If you have taken the time to figure out your ROAS, this question should be relatively easy to answer. You might have a Google Ads campaign that smokes other channels (and other Google Ads campaigns) in terms of conversions. You might have a Facebook campaign that has a moderately high cost but leads to a ton of sales.
The campaigns that you run with the best balance of efficiency, costs, and profitability will be the ones that you cannot afford to cut. Getting hit with a budget cut can be painful, but it’s a lot less painful if you spend on the campaigns with the highest ROAS, and cut the rest.
Understand the Highest Margins
The issue with computing for ROAS based on conversion rate, and using only that to determine ad spend, is that some products are more profitable than others.
If you’re looking at just how many sales you get per x amount of dollars spent, you can accidentally cut a highly profitable campaign that has a relatively low conversion rate. That’s possible because the high margins of particular products might offset the efficiencies.
To avoid shooting yourself in the foot, you need to take high margin products into account when you make campaign decisions.
Understand and Optimize for CLTV
Another metric you might want to consider is customer lifetime value (CLTV). Check if the sales you’re bringing in from ad campaigns tend to skew towards one-time purchases, or repeat buys.

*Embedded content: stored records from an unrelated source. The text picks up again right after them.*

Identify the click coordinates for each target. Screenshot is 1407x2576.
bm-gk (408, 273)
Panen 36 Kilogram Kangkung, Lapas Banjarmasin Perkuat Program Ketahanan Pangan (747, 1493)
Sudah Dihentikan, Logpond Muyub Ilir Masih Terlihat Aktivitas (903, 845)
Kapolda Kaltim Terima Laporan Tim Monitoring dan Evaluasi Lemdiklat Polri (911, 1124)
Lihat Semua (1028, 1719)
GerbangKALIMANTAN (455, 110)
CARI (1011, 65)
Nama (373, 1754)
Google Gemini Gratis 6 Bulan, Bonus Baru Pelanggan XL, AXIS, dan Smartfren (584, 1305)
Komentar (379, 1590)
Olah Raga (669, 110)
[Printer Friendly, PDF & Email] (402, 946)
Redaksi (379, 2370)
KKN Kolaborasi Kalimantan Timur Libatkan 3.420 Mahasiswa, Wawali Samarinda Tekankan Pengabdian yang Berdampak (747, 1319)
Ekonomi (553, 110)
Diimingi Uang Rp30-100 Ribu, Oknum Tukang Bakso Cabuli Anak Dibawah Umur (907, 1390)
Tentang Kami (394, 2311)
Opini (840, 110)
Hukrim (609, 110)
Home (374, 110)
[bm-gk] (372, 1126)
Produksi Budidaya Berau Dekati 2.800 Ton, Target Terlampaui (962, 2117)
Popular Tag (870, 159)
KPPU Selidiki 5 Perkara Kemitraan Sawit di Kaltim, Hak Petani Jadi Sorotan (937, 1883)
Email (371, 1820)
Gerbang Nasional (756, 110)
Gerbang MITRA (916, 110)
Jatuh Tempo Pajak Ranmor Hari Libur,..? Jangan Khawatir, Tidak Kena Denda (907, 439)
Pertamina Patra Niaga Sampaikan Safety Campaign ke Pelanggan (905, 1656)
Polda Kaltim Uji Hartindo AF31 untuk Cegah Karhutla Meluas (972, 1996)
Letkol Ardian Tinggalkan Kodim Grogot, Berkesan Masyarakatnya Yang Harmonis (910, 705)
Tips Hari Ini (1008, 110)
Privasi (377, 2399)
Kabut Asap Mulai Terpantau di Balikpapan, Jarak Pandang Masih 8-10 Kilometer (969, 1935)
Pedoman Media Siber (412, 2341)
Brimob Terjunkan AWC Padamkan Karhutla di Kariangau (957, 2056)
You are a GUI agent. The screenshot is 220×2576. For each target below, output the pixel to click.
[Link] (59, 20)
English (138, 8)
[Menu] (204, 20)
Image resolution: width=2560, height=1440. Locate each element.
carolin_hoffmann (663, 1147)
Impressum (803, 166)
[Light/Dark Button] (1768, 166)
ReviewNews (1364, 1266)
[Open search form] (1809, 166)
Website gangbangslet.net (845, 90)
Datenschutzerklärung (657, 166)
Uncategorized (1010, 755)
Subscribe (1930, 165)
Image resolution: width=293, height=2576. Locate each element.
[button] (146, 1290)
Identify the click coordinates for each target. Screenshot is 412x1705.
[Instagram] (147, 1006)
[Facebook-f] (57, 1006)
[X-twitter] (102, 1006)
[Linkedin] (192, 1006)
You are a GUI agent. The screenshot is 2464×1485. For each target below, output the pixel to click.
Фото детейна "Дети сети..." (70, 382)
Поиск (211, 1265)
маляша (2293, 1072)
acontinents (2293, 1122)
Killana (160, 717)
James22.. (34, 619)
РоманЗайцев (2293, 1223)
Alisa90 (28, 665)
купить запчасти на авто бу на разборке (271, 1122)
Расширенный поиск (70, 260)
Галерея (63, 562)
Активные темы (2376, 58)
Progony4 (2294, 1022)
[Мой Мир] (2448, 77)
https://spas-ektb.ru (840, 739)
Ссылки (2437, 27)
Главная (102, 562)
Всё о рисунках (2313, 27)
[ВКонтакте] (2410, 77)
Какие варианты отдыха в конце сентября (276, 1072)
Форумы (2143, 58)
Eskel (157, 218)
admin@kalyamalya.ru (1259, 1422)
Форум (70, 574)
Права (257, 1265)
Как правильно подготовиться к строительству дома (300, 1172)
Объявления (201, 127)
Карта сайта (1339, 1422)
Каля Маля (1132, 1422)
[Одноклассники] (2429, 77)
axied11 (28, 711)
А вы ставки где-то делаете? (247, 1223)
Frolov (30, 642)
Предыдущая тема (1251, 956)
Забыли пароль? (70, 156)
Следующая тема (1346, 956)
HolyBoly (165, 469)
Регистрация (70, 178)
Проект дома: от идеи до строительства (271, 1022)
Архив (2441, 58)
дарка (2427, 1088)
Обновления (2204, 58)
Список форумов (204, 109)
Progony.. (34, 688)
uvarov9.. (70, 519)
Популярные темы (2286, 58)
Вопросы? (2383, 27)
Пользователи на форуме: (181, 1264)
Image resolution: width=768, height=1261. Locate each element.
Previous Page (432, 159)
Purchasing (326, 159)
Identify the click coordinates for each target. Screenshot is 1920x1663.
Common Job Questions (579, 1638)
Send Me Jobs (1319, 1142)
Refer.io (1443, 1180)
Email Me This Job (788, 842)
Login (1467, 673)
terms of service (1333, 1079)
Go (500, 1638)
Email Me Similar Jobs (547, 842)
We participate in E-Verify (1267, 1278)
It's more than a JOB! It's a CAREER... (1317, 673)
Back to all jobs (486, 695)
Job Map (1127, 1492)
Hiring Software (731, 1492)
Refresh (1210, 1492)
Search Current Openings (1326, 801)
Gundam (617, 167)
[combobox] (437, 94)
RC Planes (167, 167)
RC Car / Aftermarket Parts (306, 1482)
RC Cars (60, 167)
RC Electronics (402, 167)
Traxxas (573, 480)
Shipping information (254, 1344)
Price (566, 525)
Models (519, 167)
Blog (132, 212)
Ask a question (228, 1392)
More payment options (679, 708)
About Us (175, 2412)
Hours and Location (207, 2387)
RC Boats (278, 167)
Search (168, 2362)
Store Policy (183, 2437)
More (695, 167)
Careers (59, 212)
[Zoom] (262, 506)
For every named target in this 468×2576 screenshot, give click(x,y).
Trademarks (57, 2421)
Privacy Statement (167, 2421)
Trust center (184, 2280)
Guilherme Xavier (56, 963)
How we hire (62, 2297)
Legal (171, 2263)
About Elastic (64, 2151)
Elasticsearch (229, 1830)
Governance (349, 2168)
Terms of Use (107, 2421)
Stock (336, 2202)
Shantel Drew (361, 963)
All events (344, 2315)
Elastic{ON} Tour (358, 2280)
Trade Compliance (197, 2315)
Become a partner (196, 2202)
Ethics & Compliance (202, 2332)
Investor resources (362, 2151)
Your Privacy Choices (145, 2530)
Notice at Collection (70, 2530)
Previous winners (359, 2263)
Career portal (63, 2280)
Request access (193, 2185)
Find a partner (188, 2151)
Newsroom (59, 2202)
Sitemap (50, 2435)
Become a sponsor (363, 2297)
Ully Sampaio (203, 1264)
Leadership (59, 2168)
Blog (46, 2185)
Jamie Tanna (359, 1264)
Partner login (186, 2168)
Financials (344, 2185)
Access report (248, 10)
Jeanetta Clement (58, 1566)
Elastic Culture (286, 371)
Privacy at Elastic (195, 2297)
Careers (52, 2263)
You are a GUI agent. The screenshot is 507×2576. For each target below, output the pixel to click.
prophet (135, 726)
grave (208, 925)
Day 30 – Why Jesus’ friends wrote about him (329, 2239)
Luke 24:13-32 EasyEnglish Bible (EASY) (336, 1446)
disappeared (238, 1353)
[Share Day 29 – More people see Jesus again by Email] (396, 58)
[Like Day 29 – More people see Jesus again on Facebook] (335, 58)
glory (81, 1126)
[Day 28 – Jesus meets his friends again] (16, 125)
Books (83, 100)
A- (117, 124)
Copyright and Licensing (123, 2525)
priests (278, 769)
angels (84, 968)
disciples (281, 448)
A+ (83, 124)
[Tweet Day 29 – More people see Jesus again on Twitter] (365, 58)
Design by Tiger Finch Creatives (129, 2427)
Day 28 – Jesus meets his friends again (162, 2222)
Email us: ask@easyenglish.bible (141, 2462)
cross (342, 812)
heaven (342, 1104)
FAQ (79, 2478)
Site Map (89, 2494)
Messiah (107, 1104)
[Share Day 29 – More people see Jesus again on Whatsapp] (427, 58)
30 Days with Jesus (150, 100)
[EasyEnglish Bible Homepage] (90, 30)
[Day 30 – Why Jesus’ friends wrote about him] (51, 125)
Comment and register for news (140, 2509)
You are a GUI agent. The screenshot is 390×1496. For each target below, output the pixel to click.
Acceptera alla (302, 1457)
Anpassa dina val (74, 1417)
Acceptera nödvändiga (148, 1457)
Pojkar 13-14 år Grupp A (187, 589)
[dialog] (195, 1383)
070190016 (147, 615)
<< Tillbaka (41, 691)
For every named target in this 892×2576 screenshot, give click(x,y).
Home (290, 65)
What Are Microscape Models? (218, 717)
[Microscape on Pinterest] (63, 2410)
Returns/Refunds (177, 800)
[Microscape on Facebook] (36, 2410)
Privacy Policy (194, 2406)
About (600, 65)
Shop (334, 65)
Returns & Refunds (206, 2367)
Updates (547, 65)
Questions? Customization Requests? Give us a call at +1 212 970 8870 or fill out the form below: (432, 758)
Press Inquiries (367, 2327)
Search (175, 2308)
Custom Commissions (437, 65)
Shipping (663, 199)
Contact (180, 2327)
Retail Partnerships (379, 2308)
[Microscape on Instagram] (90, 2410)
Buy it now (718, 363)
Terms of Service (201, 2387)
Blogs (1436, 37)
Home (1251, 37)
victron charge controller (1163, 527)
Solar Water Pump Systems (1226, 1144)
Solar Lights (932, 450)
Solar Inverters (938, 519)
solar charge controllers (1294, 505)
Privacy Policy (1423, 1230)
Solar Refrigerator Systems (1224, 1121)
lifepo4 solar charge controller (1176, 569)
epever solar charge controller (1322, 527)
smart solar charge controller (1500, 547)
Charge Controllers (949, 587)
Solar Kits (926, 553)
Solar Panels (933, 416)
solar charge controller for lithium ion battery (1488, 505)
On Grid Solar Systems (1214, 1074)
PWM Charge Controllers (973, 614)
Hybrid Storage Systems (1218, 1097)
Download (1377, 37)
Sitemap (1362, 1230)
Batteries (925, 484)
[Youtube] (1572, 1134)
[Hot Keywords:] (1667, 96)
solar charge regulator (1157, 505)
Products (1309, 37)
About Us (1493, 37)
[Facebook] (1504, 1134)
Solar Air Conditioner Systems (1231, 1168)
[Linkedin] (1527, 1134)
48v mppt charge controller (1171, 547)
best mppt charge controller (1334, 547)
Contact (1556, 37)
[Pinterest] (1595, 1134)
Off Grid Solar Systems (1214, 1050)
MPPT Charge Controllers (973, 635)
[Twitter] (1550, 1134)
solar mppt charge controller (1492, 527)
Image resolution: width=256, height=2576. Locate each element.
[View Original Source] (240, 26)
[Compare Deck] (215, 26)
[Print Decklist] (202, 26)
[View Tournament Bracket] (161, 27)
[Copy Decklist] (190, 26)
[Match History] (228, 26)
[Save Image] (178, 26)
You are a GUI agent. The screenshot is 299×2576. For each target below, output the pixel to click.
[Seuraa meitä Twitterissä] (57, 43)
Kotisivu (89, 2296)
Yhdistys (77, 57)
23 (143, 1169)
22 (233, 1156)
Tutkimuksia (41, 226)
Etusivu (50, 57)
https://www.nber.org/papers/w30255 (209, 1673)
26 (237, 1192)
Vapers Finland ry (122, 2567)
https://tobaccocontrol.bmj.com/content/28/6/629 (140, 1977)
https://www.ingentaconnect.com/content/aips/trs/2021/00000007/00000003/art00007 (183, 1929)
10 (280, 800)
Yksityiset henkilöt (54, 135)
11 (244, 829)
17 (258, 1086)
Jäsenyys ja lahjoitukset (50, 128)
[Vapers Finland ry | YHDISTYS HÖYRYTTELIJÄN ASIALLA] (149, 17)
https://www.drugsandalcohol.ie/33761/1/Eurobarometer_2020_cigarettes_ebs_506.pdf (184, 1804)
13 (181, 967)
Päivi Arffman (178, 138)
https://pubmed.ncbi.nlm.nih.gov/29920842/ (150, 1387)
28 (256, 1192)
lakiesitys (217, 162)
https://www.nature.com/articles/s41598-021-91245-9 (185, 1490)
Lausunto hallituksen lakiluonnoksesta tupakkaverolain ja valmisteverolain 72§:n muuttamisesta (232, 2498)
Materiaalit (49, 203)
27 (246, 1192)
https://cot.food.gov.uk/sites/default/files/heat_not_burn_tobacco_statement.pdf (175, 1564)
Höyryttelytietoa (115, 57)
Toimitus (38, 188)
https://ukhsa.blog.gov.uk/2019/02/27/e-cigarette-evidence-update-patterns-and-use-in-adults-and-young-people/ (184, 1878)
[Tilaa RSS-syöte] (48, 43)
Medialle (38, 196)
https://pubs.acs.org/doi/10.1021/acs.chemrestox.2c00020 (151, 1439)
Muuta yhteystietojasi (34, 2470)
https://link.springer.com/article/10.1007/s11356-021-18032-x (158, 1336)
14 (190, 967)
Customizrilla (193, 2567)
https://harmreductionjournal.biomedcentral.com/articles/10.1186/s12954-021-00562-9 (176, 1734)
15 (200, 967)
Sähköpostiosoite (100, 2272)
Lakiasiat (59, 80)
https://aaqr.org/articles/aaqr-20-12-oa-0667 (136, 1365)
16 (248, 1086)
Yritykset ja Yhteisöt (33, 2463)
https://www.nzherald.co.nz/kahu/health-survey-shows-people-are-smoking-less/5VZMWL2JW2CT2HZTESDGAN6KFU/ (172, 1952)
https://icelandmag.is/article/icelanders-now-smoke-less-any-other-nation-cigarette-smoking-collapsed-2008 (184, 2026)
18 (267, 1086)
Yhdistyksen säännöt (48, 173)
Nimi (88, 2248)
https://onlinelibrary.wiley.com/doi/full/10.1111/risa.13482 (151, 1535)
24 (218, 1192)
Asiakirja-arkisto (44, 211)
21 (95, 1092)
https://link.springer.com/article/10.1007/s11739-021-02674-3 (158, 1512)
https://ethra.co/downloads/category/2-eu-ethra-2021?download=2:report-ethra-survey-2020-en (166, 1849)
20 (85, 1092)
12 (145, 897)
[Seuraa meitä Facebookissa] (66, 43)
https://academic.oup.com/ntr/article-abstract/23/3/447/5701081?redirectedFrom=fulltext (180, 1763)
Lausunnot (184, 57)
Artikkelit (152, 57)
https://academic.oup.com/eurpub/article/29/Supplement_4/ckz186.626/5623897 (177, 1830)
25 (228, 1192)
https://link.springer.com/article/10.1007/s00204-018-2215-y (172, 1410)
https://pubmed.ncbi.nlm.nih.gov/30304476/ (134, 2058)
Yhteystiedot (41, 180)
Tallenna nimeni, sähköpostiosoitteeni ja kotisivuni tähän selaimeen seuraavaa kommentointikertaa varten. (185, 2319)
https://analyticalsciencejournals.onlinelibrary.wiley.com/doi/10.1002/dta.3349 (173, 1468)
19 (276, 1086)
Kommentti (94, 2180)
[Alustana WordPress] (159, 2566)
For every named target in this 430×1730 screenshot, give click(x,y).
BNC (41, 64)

If your slightly more expensive campaign historically brings in more repeat buyers, you need to take that into account. Factor in CLTV into the equation rather than just the individual transaction when deciding which ad spend to cut.
For all your traffic, not just your ad campaigns, you should be thinking about optimizing CLTV to make the most of the visits that you get.
You can try a few things to bring in repeat buyers:
- Loyalty programs. You can use loyalty points or additional offers to keep customers coming back for more business.
- Transactional e-mails. You can upsell related items when sending out order information.
Learn how you can turn one-time purchasers to loyal customers.
How Marketers Can Weather the Impact of COVID-19
When you get asked to do more with less, the first task is to get really good at understanding which part of your marketing spend is doing the heavy-lifting.
Reducing spending across marketing channels evenly is not going to cut it. Cutting a channel isn’t going to cut it, because you might take out something that’s working well.
Instead, you’ll need to obsess about efficiency. Then, cut everything that doesn’t meet the efficiency metric of your choice, whether that’s ROAS, CPL, or CAC.
Once you combine that efficiency metric with the adjustments for high-margin or high-profit products, you’ll be better positioned to understand which areas are an absolute must for your marketing budget. From there, it’ll be easier to see which parts of your marketing budget you can cut. It still won’t be painless – cutting budgets is never easy. However, it will be efficient in the long run. And that’s how you can run a lean operation in a time when justifying ad spend is more challenging.